What is needed: Return exactly the lines that run from the one with "Viewport: 1360px width, 626px height." to the last line of the entries below, both included, and nothing else.

Study material: Begin

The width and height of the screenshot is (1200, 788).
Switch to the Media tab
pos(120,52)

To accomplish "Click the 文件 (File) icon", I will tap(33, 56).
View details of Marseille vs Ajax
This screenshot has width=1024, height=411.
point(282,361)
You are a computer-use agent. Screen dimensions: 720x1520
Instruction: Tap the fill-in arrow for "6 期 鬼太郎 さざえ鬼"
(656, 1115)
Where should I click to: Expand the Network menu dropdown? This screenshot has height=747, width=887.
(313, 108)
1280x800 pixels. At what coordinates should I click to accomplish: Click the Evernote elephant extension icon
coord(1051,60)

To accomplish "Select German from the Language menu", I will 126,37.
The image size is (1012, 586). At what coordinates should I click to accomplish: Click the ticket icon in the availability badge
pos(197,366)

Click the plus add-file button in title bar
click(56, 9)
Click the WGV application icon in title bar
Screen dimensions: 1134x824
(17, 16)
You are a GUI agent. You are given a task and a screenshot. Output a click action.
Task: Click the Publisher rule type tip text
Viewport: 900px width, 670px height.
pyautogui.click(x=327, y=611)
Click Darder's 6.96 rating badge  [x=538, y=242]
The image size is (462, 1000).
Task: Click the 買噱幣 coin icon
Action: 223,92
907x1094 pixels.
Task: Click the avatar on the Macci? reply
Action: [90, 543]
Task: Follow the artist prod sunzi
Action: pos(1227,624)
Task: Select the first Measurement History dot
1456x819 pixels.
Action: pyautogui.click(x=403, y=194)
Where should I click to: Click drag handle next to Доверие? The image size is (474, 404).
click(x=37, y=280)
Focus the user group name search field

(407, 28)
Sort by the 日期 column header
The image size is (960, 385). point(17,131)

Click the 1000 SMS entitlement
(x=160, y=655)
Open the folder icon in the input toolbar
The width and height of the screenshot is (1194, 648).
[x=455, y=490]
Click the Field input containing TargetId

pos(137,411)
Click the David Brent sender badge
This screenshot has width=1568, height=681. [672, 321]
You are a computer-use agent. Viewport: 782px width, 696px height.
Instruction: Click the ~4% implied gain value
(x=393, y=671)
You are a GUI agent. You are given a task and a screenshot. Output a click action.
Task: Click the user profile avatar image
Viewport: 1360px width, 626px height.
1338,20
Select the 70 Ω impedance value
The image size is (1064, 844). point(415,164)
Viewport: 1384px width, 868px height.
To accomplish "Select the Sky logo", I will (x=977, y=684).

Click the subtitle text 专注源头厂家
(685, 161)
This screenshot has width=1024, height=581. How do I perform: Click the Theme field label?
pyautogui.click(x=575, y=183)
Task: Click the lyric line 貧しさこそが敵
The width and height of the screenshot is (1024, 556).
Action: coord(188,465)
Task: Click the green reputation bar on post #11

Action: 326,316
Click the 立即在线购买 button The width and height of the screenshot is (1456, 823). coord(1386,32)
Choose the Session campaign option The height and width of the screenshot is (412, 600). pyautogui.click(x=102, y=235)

Study material: End

Result:
Viewport: 1360px width, 626px height.
1338,20
Select the 70 Ω impedance value
The image size is (1064, 844). point(415,164)
Viewport: 1384px width, 868px height.
To accomplish "Select the Sky logo", I will (x=977, y=684).

Click the subtitle text 专注源头厂家
(685, 161)
This screenshot has width=1024, height=581. How do I perform: Click the Theme field label?
pyautogui.click(x=575, y=183)
Task: Click the lyric line 貧しさこそが敵
The width and height of the screenshot is (1024, 556).
Action: coord(188,465)
Task: Click the green reputation bar on post #11

Action: 326,316
Click the 立即在线购买 button The width and height of the screenshot is (1456, 823). coord(1386,32)
Choose the Session campaign option The height and width of the screenshot is (412, 600). pyautogui.click(x=102, y=235)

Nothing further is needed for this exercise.